Aziz's philosophy is that code should work the same whether it's
pre-compiled or not,

to the extent possible, yes

and extending the stale library detection helps users accomplish that.

That's the goal.

Pre-compiling is only a convenience to avoid the
start-up time of compiling.  Scheme systems with less helpful stale
library detection are just less helpful at helping users deal with what
is their unavoidable responsibility.

Correct.  Without support from the implementation, you'd have to resort
to external means (e.g., makefiles, etc.) to accomplish this.  Meaning,
every time you include a file in another, you have to also modify your
makefile.  Ikarus's --compile-dependencies *is* like make with preset
rules. The added functionality allows you to extend the rules as you
see fit.


(xitomatl include) will still be fully portable and work the same on all
systems.  The difference will be that on Ikarus changing an included
file will cause recompilation of pre-compiled libraries, but systems
without the same ability will use a stale pre-compiled file. This is a
behind-the-scenes issue not related to portability of code.
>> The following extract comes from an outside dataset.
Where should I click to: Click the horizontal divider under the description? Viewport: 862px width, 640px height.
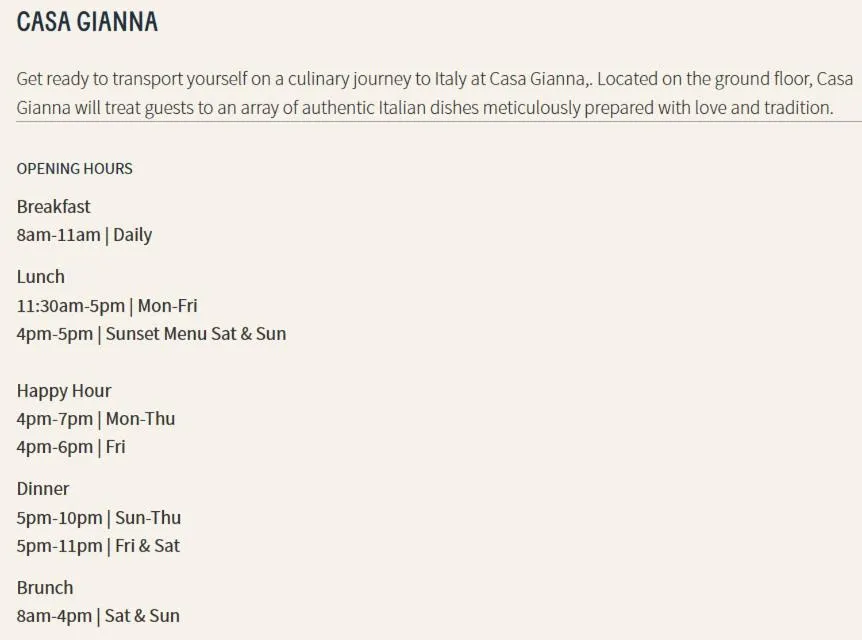point(438,122)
All in all, this is a quality-of-implementation issue.  If this added
functionality is useful, it will propagate to other implementations.
Other implementors may have better ideas about how to go about doing
this which might (or might not) be better than what I came up with.
[I think one good outcome of R6RS is that library writers form a
bridge between implementors who would not be collaborating otherwise.]
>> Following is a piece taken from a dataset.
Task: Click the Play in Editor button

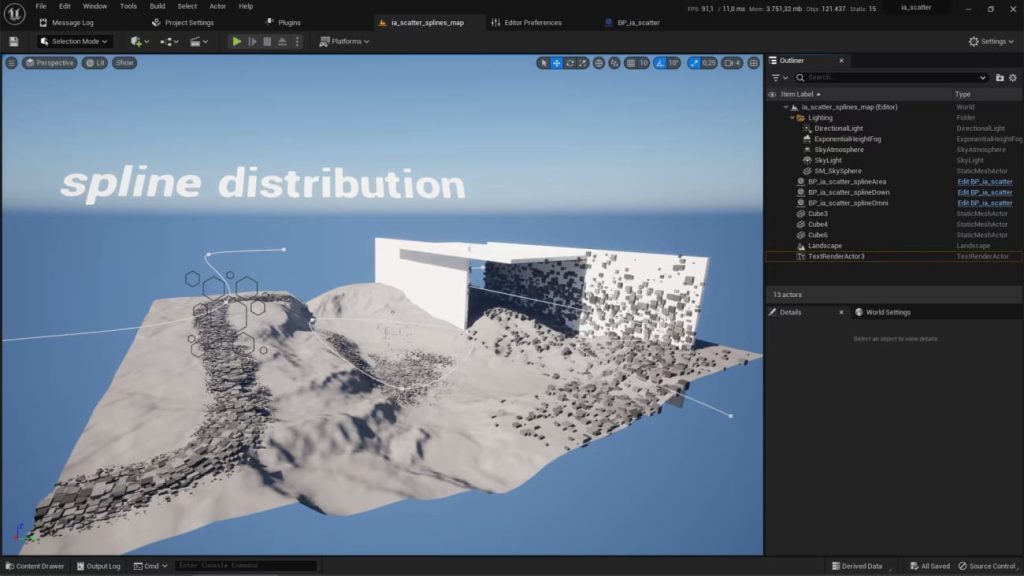Action: point(236,41)
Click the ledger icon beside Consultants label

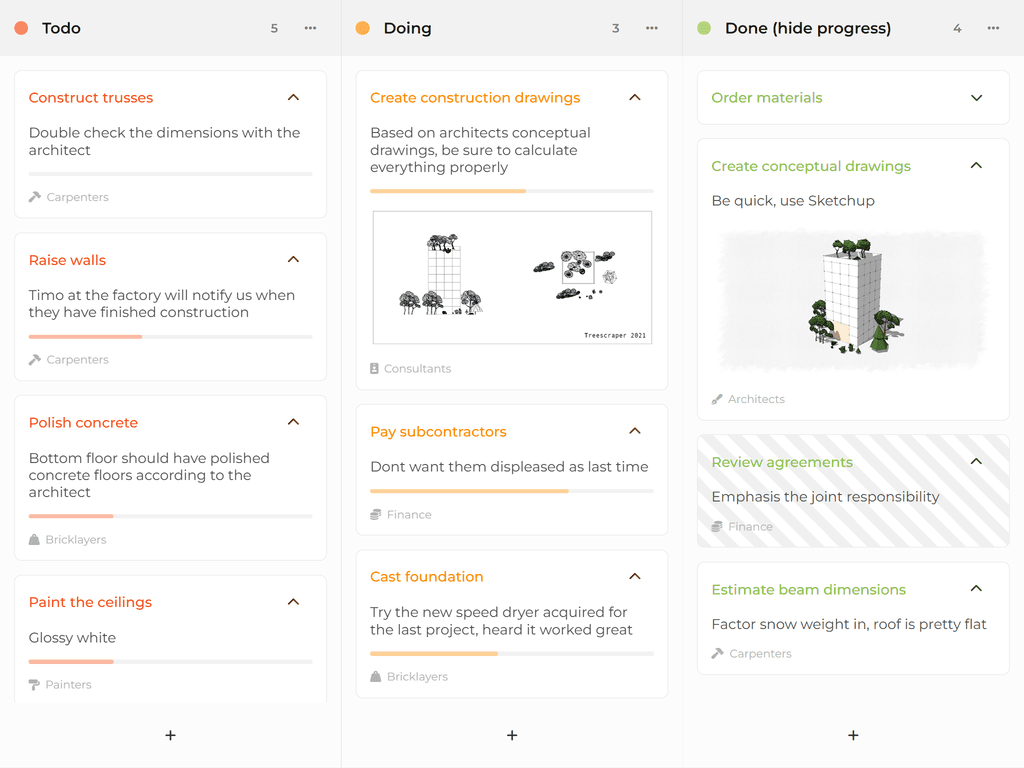click(x=374, y=368)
Anyways, the details from the latest push:

revno: 1796
committer: Abdulaziz Ghuloum <[email protected]>
branch nick: ikarus
timestamp: Thu 2009-05-28 09:02:47 +0300
message:
  - Added stale-when:
     syntax:  (stale-when guard-expr e* ...)   ;; in definition context
              (stale-when guard-expr e e* ...) ;; in expression context

     semantics:
       When a stale-when form is encountered while expanding any code
       (expressions, macros, macros in macros, etc.) in a library
       body, the guard-expr is expanded (but not evaluated) and
       serialized along with the library.  When the library is later
       reloaded from fasl and before it is installed, the guard-expr
       is evaluated.  If guard-expr returns true, the fasl content is
       ignored and the library is recompiled afresh from source.

Two things I forgot to say in the commit log:

* The guard-expr is a "meta" expression: it cannot reference lexical
variables but can reference macros and imported variables.  This is
because the guard expression is evaluated "out of context" and before
the library is loaded and/or initialized.

* The e e* ... are spliced/sequenced in place of the stale-when form
(just like how begin works in definition and expression contexts).

For now, I have added a warning message that's printed whenever a
library is considered stale.  (we should have a "warnings policy")

Comments, questions, and feedback welcome.